Нарцисс кивнул в глубокой задумчивости.
— Любовь к Богу, — сказал он медленно, подыскивая слова, — не всегда едина с любовью к добру. Ах, если бы это было так просто! Что хорошо, мы знаем из заповедей. Но Бог не только в заповедях, пойми, они лишь малая часть Его. Ты можешь исполнять заповеди и быть далеко от Бога.
— Неужели ты меня не понимаешь? — пожаловался Гольдмунд.
— Конечно, я понимаю тебя. Женщина, пол связываются у тебя с понятиями мира и греха. На все другие грехи, как тебе кажется, ты или неспособен или, если даже совершишь их, они не будут настолько угнетать тебя, в них можно исповедаться и освободиться. Только от одного этого нельзя.
— Правильно, именно так я чувствую.
— Как видишь, я тебя понимаю. Да ты не так уж и не прав, по-видимому, история о Еве и змие совсем не забавная сказка. И все-таки ты не прав дорогой. Ты был бы прав, если бы был настоятелем Даниилом или твоим крестным, Святым Хризостомусом, если бы ты был епископом или священником или даже всего лишь простым монахом. Но ведь ты не являешься ни одним из них. Ты ученик, и если даже желаешь навсегда остаться в монастыре или это желает за тебя отец, то ведь обет ты еще не дал, посвящения не получил. И если сегодня или завтра тебя совратит красивая девушка, и ты поддашься искушению, то не нарушишь никакой клятвы, никакого обета.

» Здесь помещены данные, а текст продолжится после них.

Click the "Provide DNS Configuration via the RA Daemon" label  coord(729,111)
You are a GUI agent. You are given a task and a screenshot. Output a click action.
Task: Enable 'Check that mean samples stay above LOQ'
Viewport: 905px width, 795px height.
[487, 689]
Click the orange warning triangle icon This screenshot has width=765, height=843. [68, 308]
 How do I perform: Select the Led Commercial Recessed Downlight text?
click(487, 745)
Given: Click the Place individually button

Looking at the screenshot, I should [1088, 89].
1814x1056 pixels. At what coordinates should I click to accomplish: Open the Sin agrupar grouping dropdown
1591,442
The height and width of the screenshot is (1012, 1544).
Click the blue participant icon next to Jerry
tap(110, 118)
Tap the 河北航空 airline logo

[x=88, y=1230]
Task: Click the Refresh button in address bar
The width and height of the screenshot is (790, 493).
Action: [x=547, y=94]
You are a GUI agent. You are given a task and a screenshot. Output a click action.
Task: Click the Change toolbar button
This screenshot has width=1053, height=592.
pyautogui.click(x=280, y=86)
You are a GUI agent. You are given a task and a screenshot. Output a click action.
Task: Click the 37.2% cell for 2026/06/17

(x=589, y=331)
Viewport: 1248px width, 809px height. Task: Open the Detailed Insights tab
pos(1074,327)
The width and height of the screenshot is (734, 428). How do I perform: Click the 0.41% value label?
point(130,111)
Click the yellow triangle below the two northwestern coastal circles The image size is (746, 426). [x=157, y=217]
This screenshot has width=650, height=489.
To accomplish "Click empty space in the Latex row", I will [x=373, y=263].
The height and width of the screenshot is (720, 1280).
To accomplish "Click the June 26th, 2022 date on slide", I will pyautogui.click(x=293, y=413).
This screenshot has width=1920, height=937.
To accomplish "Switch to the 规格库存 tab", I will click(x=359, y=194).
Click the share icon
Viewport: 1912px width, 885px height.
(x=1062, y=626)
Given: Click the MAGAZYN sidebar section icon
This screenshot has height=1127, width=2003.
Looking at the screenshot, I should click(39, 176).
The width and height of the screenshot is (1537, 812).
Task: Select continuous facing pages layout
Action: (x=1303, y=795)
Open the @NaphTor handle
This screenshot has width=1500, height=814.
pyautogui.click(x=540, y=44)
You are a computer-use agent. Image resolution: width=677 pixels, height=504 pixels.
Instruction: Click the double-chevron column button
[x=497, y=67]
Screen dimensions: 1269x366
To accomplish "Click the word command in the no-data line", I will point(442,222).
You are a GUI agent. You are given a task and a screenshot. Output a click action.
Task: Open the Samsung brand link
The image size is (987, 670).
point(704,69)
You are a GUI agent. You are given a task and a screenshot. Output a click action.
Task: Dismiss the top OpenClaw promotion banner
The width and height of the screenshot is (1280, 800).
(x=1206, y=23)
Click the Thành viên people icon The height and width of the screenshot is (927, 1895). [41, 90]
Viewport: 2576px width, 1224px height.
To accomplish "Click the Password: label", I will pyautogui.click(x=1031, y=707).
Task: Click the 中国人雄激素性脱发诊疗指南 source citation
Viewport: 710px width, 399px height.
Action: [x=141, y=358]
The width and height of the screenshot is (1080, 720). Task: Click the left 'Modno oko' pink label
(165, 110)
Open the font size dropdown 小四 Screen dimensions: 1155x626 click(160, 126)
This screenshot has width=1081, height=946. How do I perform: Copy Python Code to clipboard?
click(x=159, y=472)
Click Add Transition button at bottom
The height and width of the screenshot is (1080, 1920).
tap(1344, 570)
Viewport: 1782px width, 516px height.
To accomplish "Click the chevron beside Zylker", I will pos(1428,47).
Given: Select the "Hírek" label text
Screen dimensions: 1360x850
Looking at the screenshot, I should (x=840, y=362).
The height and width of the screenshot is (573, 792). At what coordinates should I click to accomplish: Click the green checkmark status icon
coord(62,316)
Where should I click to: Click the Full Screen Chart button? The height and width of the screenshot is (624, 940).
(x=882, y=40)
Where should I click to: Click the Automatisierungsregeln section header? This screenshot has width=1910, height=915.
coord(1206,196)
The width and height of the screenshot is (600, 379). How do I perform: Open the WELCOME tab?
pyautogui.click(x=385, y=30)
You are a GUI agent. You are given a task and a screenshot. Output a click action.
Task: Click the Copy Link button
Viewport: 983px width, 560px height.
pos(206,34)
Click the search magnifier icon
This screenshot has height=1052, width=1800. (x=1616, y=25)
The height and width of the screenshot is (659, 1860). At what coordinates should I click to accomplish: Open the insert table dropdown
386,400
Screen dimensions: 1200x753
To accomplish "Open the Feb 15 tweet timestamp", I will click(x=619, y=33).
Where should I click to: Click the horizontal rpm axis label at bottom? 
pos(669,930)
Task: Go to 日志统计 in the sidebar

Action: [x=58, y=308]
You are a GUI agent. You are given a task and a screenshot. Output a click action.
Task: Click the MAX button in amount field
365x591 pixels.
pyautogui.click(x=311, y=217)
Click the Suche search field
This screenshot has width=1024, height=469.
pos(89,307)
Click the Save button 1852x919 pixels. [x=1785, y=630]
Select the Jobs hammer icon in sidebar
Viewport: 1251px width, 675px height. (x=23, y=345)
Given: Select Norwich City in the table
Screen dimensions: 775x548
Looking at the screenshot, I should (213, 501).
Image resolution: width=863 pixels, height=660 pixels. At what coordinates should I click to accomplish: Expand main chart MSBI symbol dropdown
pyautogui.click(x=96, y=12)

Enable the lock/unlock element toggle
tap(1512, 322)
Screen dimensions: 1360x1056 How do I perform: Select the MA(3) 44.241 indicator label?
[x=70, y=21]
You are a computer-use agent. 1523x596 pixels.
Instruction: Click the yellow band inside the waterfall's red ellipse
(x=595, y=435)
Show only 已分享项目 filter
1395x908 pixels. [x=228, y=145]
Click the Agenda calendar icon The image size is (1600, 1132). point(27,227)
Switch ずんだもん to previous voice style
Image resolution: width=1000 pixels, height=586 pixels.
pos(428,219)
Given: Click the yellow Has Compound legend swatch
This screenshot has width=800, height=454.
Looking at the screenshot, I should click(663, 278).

— Никакого писаного обета! — воскликнул Гольдмунд в большом волнении. — Но неписаный, самый святой, который ношу в себе. Неужели ты не видишь — то, что годится для многих других, не годится для меня? Ведь ты сам тоже еще не получил посвящения, не дал обета, но ведь ты никогда не позволишь себе коснуться женщины! Или я ошибаюсь? Ты не таков? Ты совсем не тот, за кого я тебя принимаю? Разве ты не дал себе клятву, хотя и не в словах и не перед вышестоящим, а в сердце, и разве не чувствуешь себя из-за нее навеки обязанным? Разве ты не похож на меня?